La question du statut de l’élu, évoquée depuis de nombreuses années, revêt aujourd’hui une acuité particulière avec la création du conseiller territorial, compte tenu de l’importance des fonctions assignées à ce dernier. Celui-ci devra en effet siéger au conseil général et au conseil régional, ainsi que dans un nombre beaucoup plus grand d’organismes : là où il siégeait dans un collège, il siégera dans plusieurs collèges et dans un ou plusieurs lycées. Il représentera un territoire beaucoup plus grand et comportant beaucoup plus de communes.
À ce propos, j’avais indiqué le 26 janvier 2010 à M. le garde des sceaux, Michel Mercier, combien il était indispensable que « des assurances nous soient données sur le statut de cet élu qui garantissent qu’il aura le temps d’exercer ses fonctions ». Il sera en effet quasi impossible d’exercer un tel mandat dans le cadre d’une activité professionnelle, comme peut le faire aujourd’hui un conseiller général ou régional.
Ces questions devaient être évoquées lors de l’examen du projet de loi n° 61, très attendu, mais reporté, et relatif à l’élection des conseillers territoriaux et au renforcement de la démocratie locale. Elles devront donc être abordées par la commission des lois.

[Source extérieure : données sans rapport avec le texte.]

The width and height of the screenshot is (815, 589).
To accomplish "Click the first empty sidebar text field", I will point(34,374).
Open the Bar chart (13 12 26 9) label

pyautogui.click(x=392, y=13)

En ce qui concerne le cumul des mandats, je suis de ceux qui considèrent que cette question doit être révisée. Il n’est pas normal, par exemple, j’ai eu l’occasion de le dire lors du débat du projet de loi de réforme des collectivités territoriales, que les fonctions de président d’EPCI ne soient pas concernées, même si cet établissement public est important, par les dispositions relatives au cumul des mandats, alors que celles de conseiller municipal le sont.